One of the most important preventive strategies is adequate hydration: By drinking plenty of fluids, usually at least 2 to 3 liters per day, urine is diluted, reducing the concentration of minerals and salts and preventing crystal formation. For individuals prone to stone formation, personalized urine analysis can be helpful to identify specific risk factors such as elevated calcium, oxalate, uric acid, or underlying metabolic disorders that promote stone formation.
Top performance at the Beta Clinic! New high-performance laser and new ureteroscopes with direct suction function

„In addition to a modern range of instruments, we recently began using innovative technologies for stone removal: a high-performance laser for stone fragmentation and newly developed ureteroscopes that directly suction the resulting stone fragments, eliminating the need for an internal stent in many cases. Patients often find the internal stent uncomfortable.
The instrument is slightly larger but can collect the stone fragments using a special retrieval mechanism – a very elegant technique. This is important because residual fragments could theoretically form the basis for new stones if proteins accumulate on them and cause further growth. This method is particularly advantageous because it ensures a more thorough stone removal. In our private clinic, we can offer patients this high-end technology directly“, notes Prof. Dr. Wille.
In conclusion, Prof. Dr. Wille emphasizes: „The Beta Clinic is unquestionably – and this is confirmed not only by me but especially by the patients – a private clinic where radiological diagnostics, my private practice, surgical capabilities, and immediate comfortable inpatient care are closely integrated.

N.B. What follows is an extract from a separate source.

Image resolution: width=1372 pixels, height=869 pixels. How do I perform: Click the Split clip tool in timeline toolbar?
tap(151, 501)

Patients receive a diagnostic and therapeutic concept immediately. If a patient arrives with colic, he drives into the underground garage, comes upstairs, and may be experiencing colic at that moment or recently. I perform an ultrasound and urine test, which takes three minutes, and shortly afterward, the high-resolution CT image is available on the screen. This special level of service is rarely possible in other clinics. This allows me to decide immediately whether the stone will pass spontaneously, whether shock wave therapy is appropriate, or whether surgical stone treatment is indicated.
We offer all stone treatments at the highest level – from shock wave therapy to endoscopic procedures to open stone removal when necessary. Even in elderly patients who cannot endure the pressure and fear of repeated colic episodes, we can act quickly. Even if surgery is not an emergency, treatment occurs without long waiting times. A unique feature of the Beta Clinic is that we treat patients flexibly and according to their individual needs. This ensures fast, effective, and comfortable care“.

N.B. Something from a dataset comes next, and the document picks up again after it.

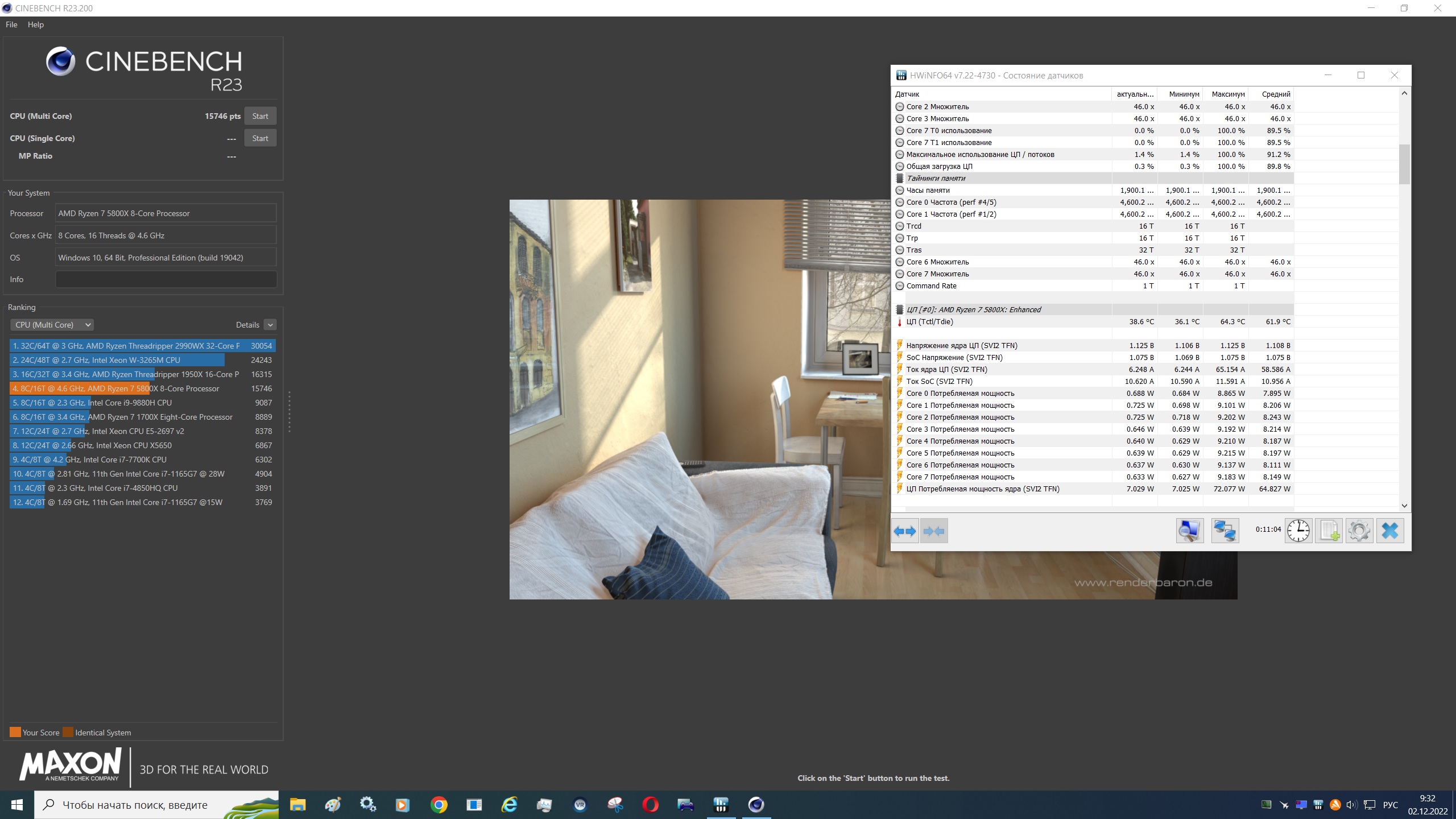This screenshot has width=1456, height=819.
Task: Click the Info input field
Action: point(166,279)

Thank you very much, Prof. Dr. Wille, for this special insight into urology!
- Dr. Sebastian Wille is a world-renowned urologist at the Beta Clinic in Bonn and a specialist in prostate disorders, kidney stones, and reconstructive urology (reconstruction, prosthetics).
- Trained in Munich, Bern, Marburg, and Cologne, complemented by international training in Spain, France, and the United States.
- Founder and coordinator of the Continence and Pelvic Floor Center, characterized by scientific expertise and patient-centered practice.
- Innovator with developments such as the Wille capsule for catheter-free urodynamics and extensive experience in minimally invasive surgery.
- Author of numerous publications, reviewer, speaker, and organizer of medical conferences.
- Places great emphasis on individualized, empathetic patient care in a private facility offering the highest medical standards.
- Combines scientific progress with personal dedication, creating optimal conditions for successful treatment and long-term health care.